Pemungutan suara akan dijadwalkan dalam enam bulan ke depan di bawah kesepakatan yang dicapai antara Pemimpin Fatah, Mahmud Abbas dan Kepala Politik Hamas, Ismail Haniyeh.
“Kami telah sepakat untuk pertama-tama mengadakan pemilihan legislatif, kemudian pemilihan presiden Otoritas Palestina, dan terakhir Dewan Pusat Organisasi Pembebasan Palestina,” kata Jibril Rajub, seorang pejabat senior Fatah.
Pemilihan parlemen Palestina terakhir kali diadakan pada 2006 ketika Hamas menang telak secara tak terduga.
Seorang pejabat tinggi Hamas, Saleh al-Arouri mengatakan bahwa kesepakatan itu dicapai selama pertemuan yang diadakan di Turki.
“Kali ini kami mencapai konsensus yang nyata,” katanya, berbicara kepada AFP melalui saluran telepon dari Istanbul.
“Perpecahan telah merusak tujuan nasional kami dan kami sedang bekerja untuk mengakhirinya,” Arouri menambahkan.
Kedua belah pihak membentuk Pemerintah Persatuan setelah pemungutan suara 2006, tetapi segera bubar dan memicu meletusnya bentrokan berdarah di Jalur Gaza antara kedua belah pihak pada tahun berikutnya.
Hamas sejak itu memerintah Gaza, sementara Fatah menjalankan Otoritas Palestina yang berbasis di kota Ramallah, Tepi Barat.
Berbagai upaya rekonsiliasi telah diupayakan, namun tetap saja gagal menutup keretakan, termasuk perjanjian pertukaran tahanan pada 2012 dan Pemerintahan Persatuan yang berumur pendek pada dua tahun kemudian.
Sementara pembicaraan baru-baru ini dipicu oleh dua negara Arab —Uni Emirat Arab dan Bahrain— yang menormalisasi hubungan mereka dengan Israel dan disebut oleh Palestina sebagai sebuah pengkhianatan.

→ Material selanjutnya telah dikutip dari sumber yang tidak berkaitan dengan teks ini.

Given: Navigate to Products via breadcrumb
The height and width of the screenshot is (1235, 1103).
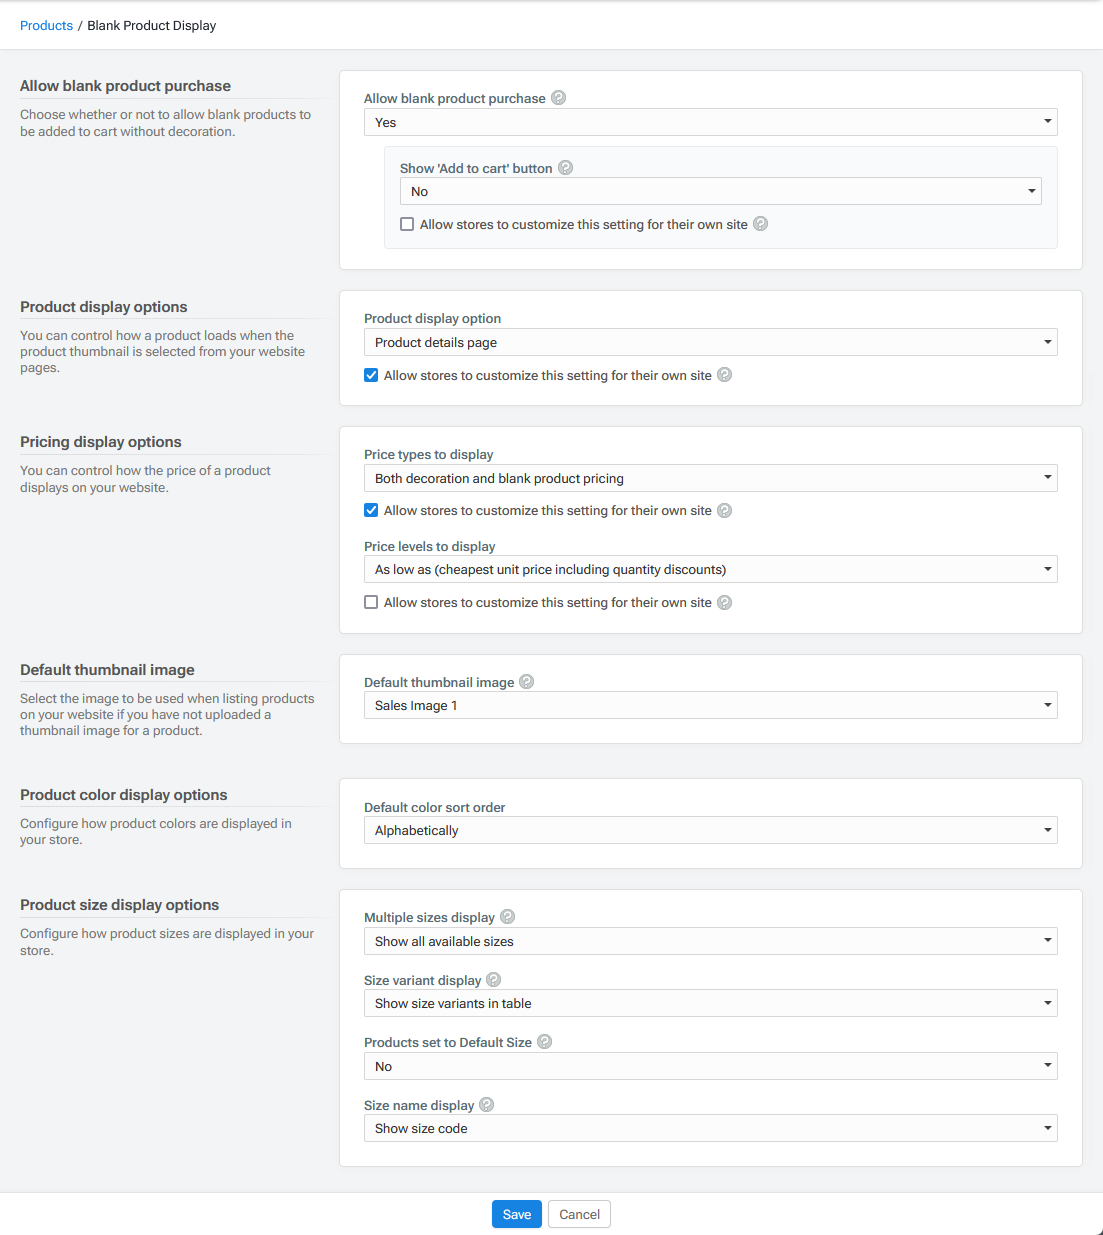Looking at the screenshot, I should coord(46,25).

Kesepakatan dua negara Arab tersebut mengabaikan konsensus Arab yang selama puluhan tahun dipegang teguh bahwa hubungan dengan negara Yahudi tidak boleh dinormalisasi sampai telah ditandatangani kesepakatan damai yang komprehensif dengan Palestina.
Sebagai ungkapan rasa kekecewaannya, Palestina akhirnya mundur dari kursi Ketua Pertemuan Liga Arab.
Sebelumnya, pada awal bulan ini, Palestina gagal membujuk Liga Arab untuk mengutuk negara-negara yang mulai menormalisasi hubungannya dengan Israel.
Palestina seharusnya memimpin pertemuan Liga Arab selama enam bulan ke depan, tetapi Menteri Luar Negeri Palestina, Riyad al-Maliki mengatakan pada konferensi pers di kota Ramallah, Tepi Barat bahwa mereka tidak lagi menginginkan posisi itu.
“Palestina telah memutuskan melepas haknya untuk memimpin dewan Liga [Menteri Luar Negeri] pada sesi saat ini. Tidak ada kehormatan melihat orang Arab terburu-buru memutuskan untuk normalisasi selama masa kepresidenannya,” kata Maliki.